BEIJING – Shares in both China’s state-owned shipping company, COSCO, and Orient Overseas (International) Ltd. surged Monday after COSCO agreed to buy its smaller rival for $6.3 billion.
The merger will form a new Asian shipping giant, helping COSCO compete as a wave of consolidation in the industry creates a handful of huge global competitors.
By mid-afternoon Monday, COSCO’s shares traded in Hong Kong had jumped 6.1 percent while Orient Overseas’ shares soared 20.8 percent.
COSCO, with 311 container ships, ranks among the global industry’s top five competitors.
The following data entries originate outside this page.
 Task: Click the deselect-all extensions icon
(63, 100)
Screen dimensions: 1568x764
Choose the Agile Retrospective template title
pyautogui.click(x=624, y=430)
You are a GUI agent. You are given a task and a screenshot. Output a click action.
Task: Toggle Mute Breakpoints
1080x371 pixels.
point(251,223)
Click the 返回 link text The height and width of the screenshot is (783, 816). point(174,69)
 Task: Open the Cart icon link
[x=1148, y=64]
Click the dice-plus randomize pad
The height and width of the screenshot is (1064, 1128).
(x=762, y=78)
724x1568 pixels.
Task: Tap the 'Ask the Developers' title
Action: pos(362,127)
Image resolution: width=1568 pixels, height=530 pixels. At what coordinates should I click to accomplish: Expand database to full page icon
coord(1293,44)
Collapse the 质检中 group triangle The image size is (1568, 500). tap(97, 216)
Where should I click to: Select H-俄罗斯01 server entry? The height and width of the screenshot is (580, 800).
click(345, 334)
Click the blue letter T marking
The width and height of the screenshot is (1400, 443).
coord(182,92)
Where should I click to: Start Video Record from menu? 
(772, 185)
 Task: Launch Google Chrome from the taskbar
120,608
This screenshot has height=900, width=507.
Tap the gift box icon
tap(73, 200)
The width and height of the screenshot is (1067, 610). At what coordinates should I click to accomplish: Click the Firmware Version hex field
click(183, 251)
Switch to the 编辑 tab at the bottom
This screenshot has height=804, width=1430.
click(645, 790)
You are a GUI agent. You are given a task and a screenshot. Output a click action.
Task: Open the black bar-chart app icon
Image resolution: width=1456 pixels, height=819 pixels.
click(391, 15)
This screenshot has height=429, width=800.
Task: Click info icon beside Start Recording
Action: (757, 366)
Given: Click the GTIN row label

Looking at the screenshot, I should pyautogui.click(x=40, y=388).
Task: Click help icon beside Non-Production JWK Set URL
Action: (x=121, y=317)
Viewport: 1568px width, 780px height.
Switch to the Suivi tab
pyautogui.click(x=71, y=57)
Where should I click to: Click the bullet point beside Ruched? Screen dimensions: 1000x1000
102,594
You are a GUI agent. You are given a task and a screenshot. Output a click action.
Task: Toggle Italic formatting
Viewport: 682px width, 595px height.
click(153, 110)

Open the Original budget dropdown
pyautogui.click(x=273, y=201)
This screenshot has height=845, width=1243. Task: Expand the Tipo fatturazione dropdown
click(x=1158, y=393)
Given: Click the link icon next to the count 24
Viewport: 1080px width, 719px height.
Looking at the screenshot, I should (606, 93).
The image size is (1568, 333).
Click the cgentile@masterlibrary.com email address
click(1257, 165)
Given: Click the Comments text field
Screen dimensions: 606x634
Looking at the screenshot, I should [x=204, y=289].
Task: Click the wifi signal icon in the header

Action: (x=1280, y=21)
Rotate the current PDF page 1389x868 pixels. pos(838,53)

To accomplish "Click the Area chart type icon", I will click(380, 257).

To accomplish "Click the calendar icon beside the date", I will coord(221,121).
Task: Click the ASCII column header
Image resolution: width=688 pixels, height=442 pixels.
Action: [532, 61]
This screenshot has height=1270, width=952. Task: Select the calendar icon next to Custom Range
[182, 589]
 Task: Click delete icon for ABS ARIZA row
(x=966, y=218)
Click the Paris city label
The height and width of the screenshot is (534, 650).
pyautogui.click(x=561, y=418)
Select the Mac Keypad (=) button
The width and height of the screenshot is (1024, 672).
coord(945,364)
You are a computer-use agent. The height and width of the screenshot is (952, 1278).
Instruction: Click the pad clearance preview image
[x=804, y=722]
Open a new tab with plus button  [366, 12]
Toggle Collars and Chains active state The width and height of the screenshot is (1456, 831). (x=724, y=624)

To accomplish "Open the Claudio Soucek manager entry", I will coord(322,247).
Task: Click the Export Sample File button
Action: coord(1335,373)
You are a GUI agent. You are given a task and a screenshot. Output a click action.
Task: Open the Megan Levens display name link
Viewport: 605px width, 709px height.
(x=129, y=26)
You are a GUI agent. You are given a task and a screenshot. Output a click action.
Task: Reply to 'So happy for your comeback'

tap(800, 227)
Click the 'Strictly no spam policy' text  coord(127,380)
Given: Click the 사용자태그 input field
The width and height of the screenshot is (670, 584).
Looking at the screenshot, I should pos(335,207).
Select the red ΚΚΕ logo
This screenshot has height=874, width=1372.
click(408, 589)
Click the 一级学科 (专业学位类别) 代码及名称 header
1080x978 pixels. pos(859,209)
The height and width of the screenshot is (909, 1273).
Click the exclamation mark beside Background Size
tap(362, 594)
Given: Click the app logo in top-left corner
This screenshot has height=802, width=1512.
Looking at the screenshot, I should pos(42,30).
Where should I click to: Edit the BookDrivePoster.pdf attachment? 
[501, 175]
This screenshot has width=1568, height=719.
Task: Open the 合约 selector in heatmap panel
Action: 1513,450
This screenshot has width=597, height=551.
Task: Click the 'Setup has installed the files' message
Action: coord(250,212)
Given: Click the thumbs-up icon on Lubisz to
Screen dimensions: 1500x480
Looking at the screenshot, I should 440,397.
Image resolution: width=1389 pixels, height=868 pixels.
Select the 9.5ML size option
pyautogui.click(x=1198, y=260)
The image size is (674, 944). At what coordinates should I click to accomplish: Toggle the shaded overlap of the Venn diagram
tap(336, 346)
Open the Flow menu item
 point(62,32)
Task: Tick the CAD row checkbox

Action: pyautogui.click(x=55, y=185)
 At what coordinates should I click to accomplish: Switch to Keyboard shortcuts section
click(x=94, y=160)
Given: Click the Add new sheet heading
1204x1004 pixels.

Orient Overseas, controlled by the family of former Hong Kong Chief Executive Tung Chee-Hwa, is in the top 10.
The transaction is subject to antitrust review by Chinese, European and U.S. authorities, according to a filing with the Hong Kong Stock Exchange.
The filing said COSCO will pay $10.07 per share (HK$78.67), a premium of 38 percent over Orient’s Friday share price on the Hong Kong Exchange. The total price tag for the deal will be $6.3 billion (HK$49.2 billion).
The shipping industry has been struggling amid sluggish global trade and falling rates. Danish shipping firm Maersk acquired Hamburg Sud, a German company, in December, while French shipper CMA CGM bought Singapore-based Neptune Orient Lines last year.